I can always build a simple valve with a couple bushings welded to the pipe, a shaft and a throttle plate,and use a lever actuator and put a solenoid on it. It doesn't heve to be absolutely air tight as exhaust will be on both sides, it just needs to shut off 95% or so of cross flow.
The above is probably the simplest for install,as I already have a V-band clamp removable H pipe,and adding a some bearing bushings at one end for the cross shaft wouldn't change any dimensions or require a bunch of exhaust welding. (plate would be at one end of the H pipe to allow access to install the throttle plate, I do not think a larger dead area on one side of the pipe vs the other, when the plate is closed, will make a difference between one bank of cylinders vs the other bank, as we are taking about 3" on one side and 12" on the other)
Doug
The actuator decision will end up much like the H-pipe placement, a compromise, what will work will fit the valve or damper (it's all about logistics and working with what's available).
The project sounds fun.
Well I wouldn't go that far.

Actually, based on my dyno numbers (I have an H-pipe), I find it hard to believe that you loose a bunch of hp in the range mentioned. Maybe it is the placement of the crossover tube, it's size, the exhaust piping size, or ???
I run headers, mandral-bent 2.5" exhaust tubes (including the tips), and a 2" H-pipe crossover. My H-pipe:

And my dyno pulls. Note how smooth they are and there are no spurious humps or drops in the ranges noted.
Last edited by toddalin; Apr 27, 2009 at 01:40 PM.

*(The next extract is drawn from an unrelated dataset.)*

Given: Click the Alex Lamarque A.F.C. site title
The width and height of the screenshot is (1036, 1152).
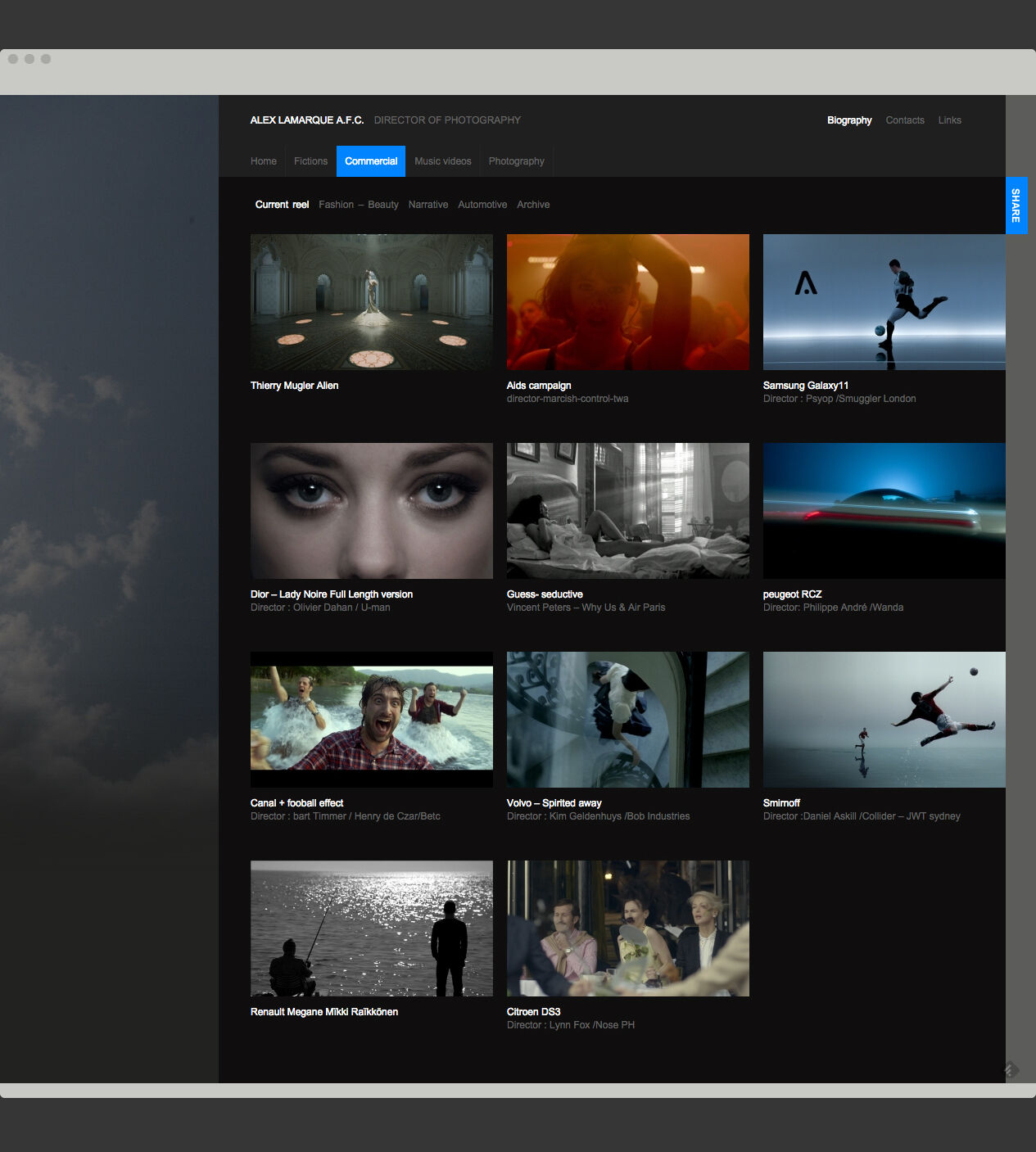Looking at the screenshot, I should (x=307, y=120).
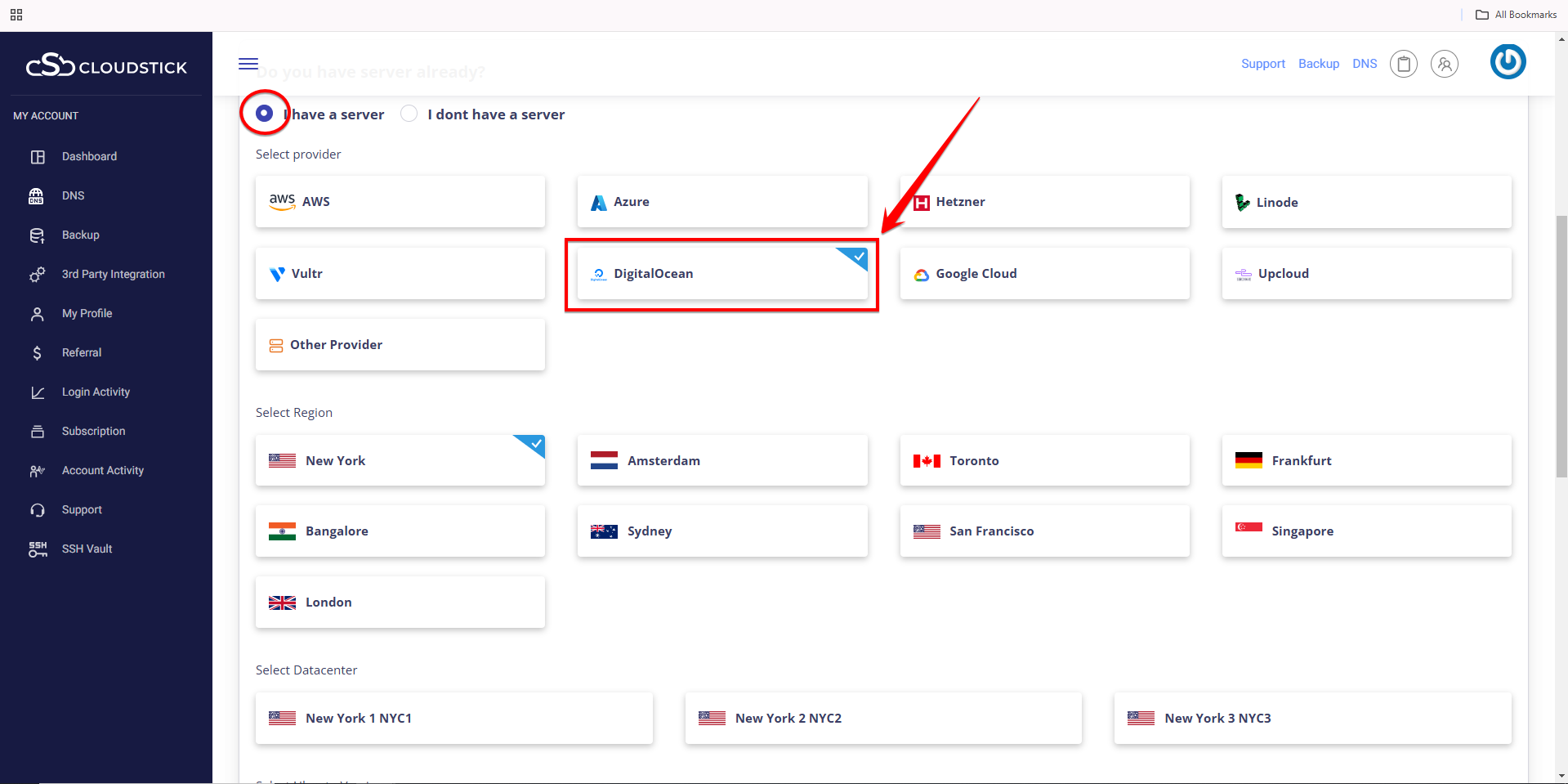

Now, with that H pipe, even though it lost some power from 3-4K RPM, it flattened the torque curve to about as flat as I have ever seen, as in a 90% torque curve from a little over 1500 RPM all the way to about 5600 RPM, on a 9.5:1 CR motor
Without the H pipe, its 90% torque curve was about 2800-5600 RPM.
Doug
Last edited by AZDoug; Apr 27, 2009 at 01:16 PM.